Cross-Paradigm Evaluation of Gaze-Based Semantic Object Identification for Intelligent Vehicles

Understanding where drivers direct their visual attention during driving, as characterized by gaze behavior, is critical for developing next-generation advanced driver-assistance systems and improving road safety. This paper tackles this challenge as a semantic identification task from the road scenes captured by a vehicle’s front-view camera. Specifically, the collocation of gaze points with object semantics is investigated using three distinct vision-based approaches: direct object detection (YOLOv13), segmentation-assisted classification (SAM2 paired with EfficientNetV2 versus YOLOv13), and query-based Vision-Language Models, VLMs (Qwen2.5-VL-7b versus Qwen2.5-VL-32b). The results demonstrate that the direct object detection (YOLOv13) and Qwen2.5-VL-32b significantly outperform other approaches, achieving Macro F1-Scores over 0.84. The large VLM (Qwen2.5-VL-32b), in particular, exhibited superior robustness and performance for identifying small, safety-critical objects such as traffic lights, especially in adverse nighttime conditions. Conversely, the segmentation-assisted paradigm suffers from a “part-versus-whole” semantic gap that led to large failure in recall. The results reveal a fundamental trade-off between the real-time efficiency of traditional detectors and the richer contextual understanding and robustness offered by large VLMs. These findings provide critical insights and practical guidance for the design of future human-aware intelligent driver monitoring systems.

💡 Research Summary

This paper tackles the problem of identifying the semantic object that a driver is looking at, using the vehicle’s front‑view camera image together with a time‑synchronized gaze coordinate. The authors frame the task as a point‑of‑gaze object identification problem and evaluate three fundamentally different vision paradigms: (1) a traditional object‑detection pipeline based on YOLOv13, (2) a segmentation‑assisted two‑stage pipeline that first generates a mask with SAM2 and then classifies the masked crop with EfficientNetV2, and (3) query‑based Vision‑Language Models (VLMs) using the Qwen2.5‑VL series (7‑billion and 32‑billion parameter versions).

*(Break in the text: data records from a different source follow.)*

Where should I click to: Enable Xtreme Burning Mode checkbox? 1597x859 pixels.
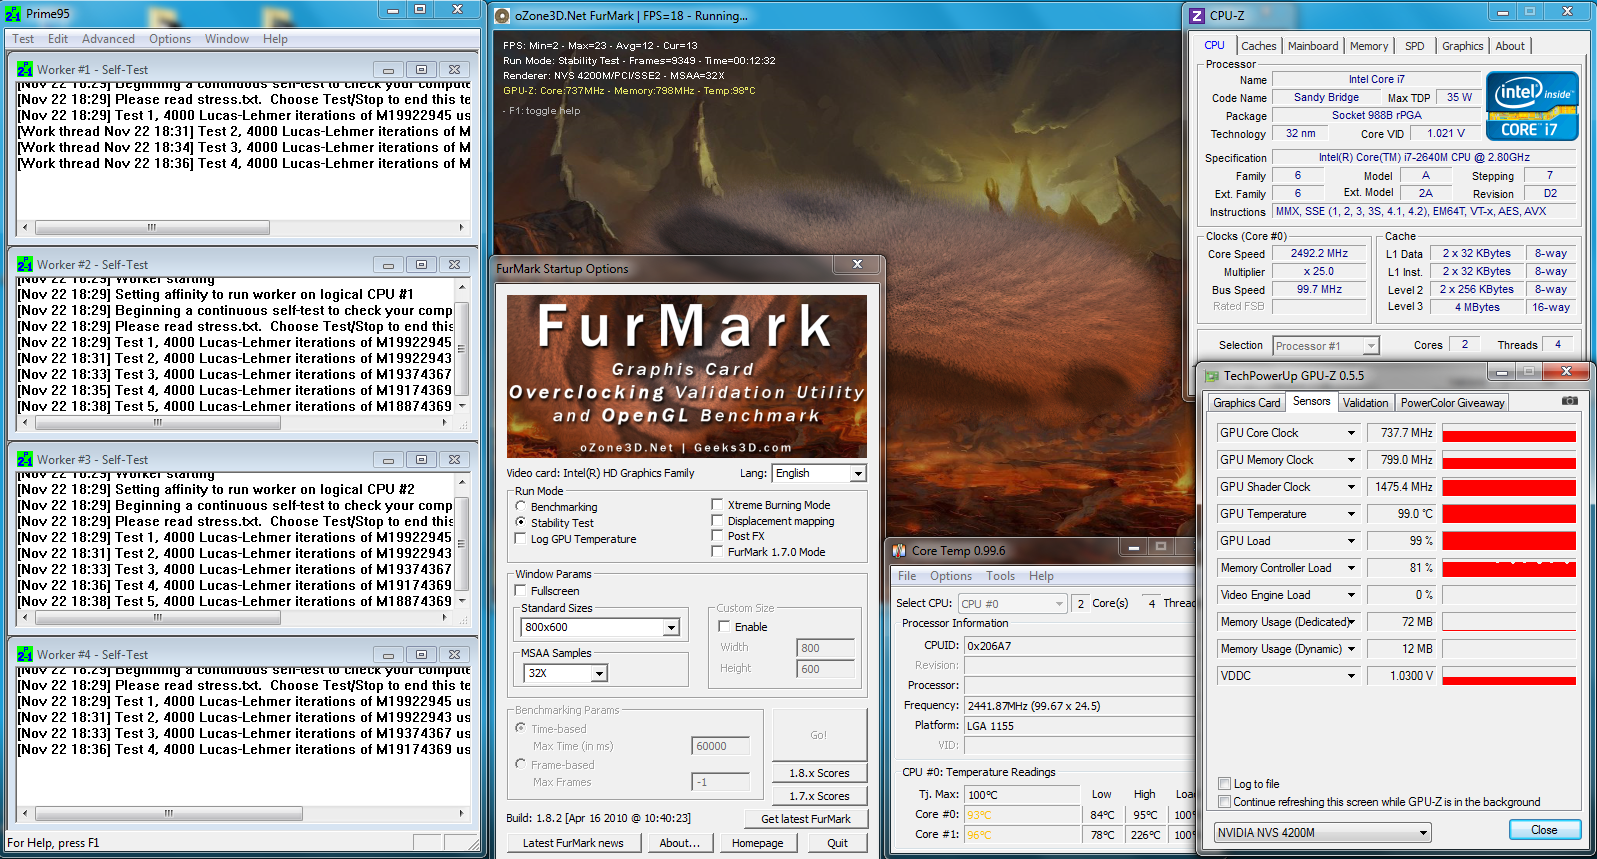[717, 505]
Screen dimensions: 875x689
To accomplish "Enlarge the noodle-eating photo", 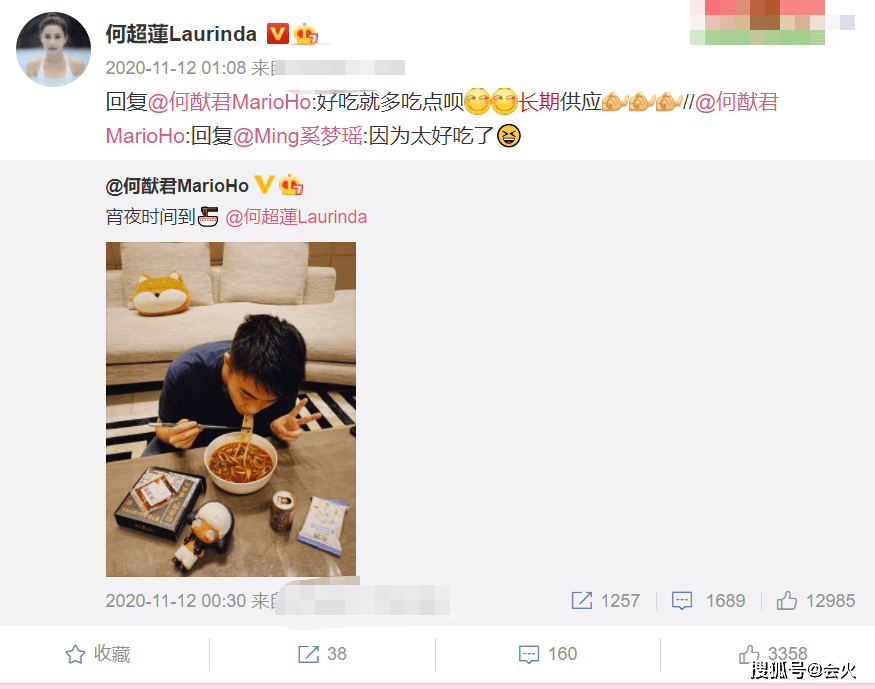I will [x=230, y=409].
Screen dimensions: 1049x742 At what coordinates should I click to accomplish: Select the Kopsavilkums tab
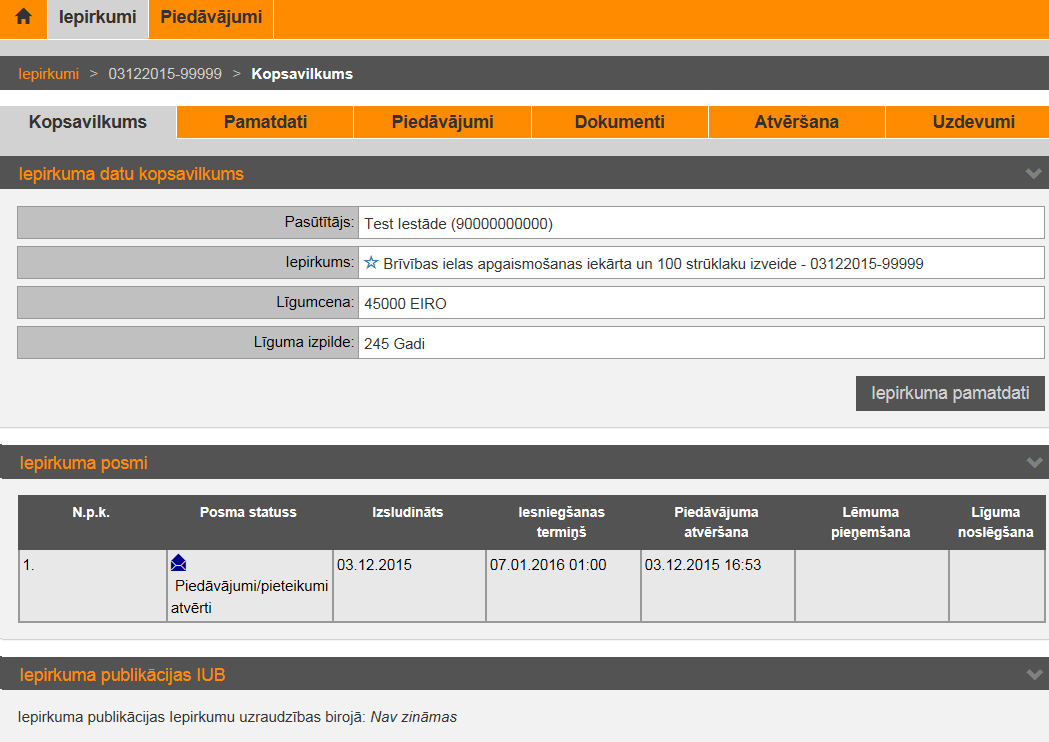point(88,123)
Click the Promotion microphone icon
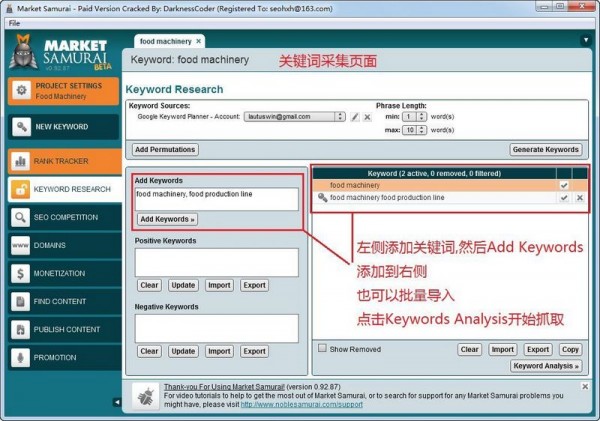600x421 pixels. point(21,357)
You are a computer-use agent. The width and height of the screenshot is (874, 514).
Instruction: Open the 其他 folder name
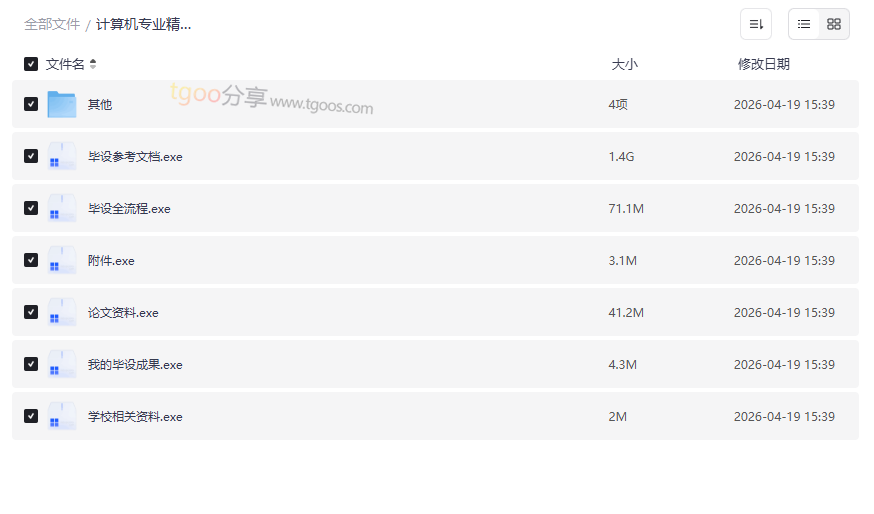(100, 104)
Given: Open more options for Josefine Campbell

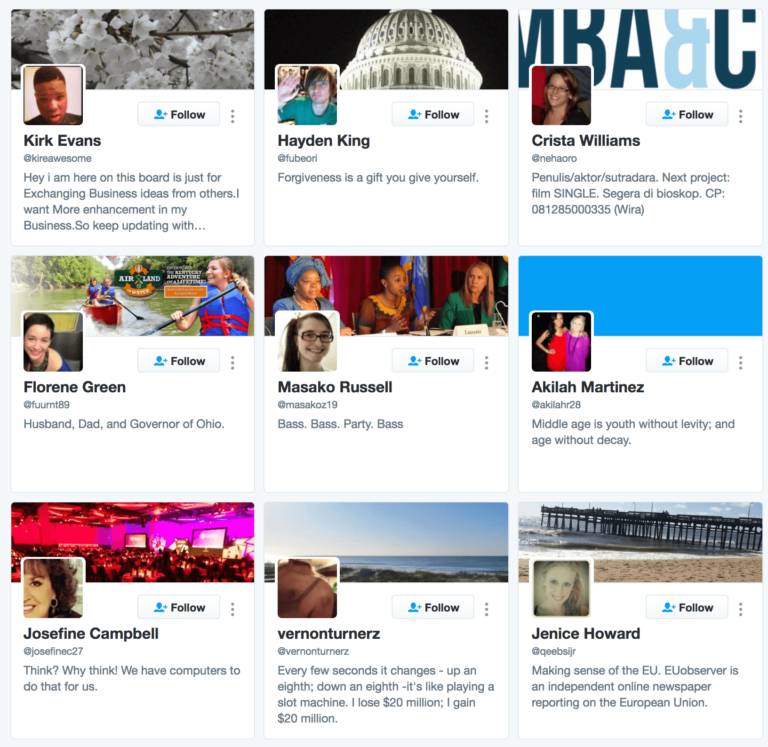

To enable a fair comparison, a new benchmark was built from the BDD100K dataset. The authors selected city‑street images and manually annotated gaze points on five safety‑critical classes (person, car, bus, truck, traffic light) under four challenging environmental conditions: clear daytime, clear night, rainy daytime, and rainy night. Each sample consists of an image, a gaze coordinate, and the ground‑truth class of the object at that coordinate.

Experiments measured macro F1‑score, per‑class precision/recall, and inference latency. YOLOv13 achieved a macro F1 of 0.86 with ~12 ms latency, demonstrating strong real‑time performance but struggling with very small or partially occluded objects. The SAM2 + EfficientNetV2 pipeline suffered from a “part‑versus‑whole” semantic gap: the mask often captured only a sub‑part (e.g., a wheel) while the driver’s intent was the whole vehicle, leading to a macro F1 of only 0.55 and low recall (0.42).

The VLM approaches showed the most interesting trade‑offs. The 7‑billion‑parameter Qwen2.5‑VL‑7B reached a macro F1 of 0.79, while the 32‑billion‑parameter Qwen2.5‑VL‑32B improved to 0.88, albeit with higher latency (~85 ms on a high‑end GPU). Notably, the large VLM excelled at identifying small, safety‑critical objects such as traffic lights under low‑light and rainy conditions, achieving a recall of 0.81 where YOLOv13 dropped below 0.60. This robustness stems from the VLM’s ability to perform visual grounding and leverage rich language‑based context, effectively reasoning about the scene beyond the raw visual features.

The authors discuss the fundamental trade‑off revealed by the study: traditional detectors offer deterministic, low‑latency inference suitable for real‑time ADAS, whereas large VLMs provide richer contextual understanding and superior performance on challenging objects but at a computational cost that may exceed current in‑vehicle hardware limits. The segmentation‑assisted approach, despite its theoretical pixel‑level precision, is hampered by the need for a separate classifier and the semantic mismatch between mask and driver intent.

Key contributions include (1) the design of a systematic evaluation framework for three distinct paradigms, (2) the first in‑depth assessment of large VLMs for gaze‑based object identification, (3) the release of a manually annotated, multi‑condition benchmark derived from BDD100K, and (4) a detailed analysis of performance versus efficiency across environmental scenarios and object categories.

The paper concludes that large VLMs, especially the 32‑billion‑parameter model, represent a promising direction for human‑centric driver monitoring systems, particularly for safety‑critical, low‑visibility scenarios. Future work is suggested on model compression, real‑time VLM inference, multimodal fusion of gaze heatmaps with detection outputs, and extending the framework to temporal gaze sequences for richer cognitive state estimation.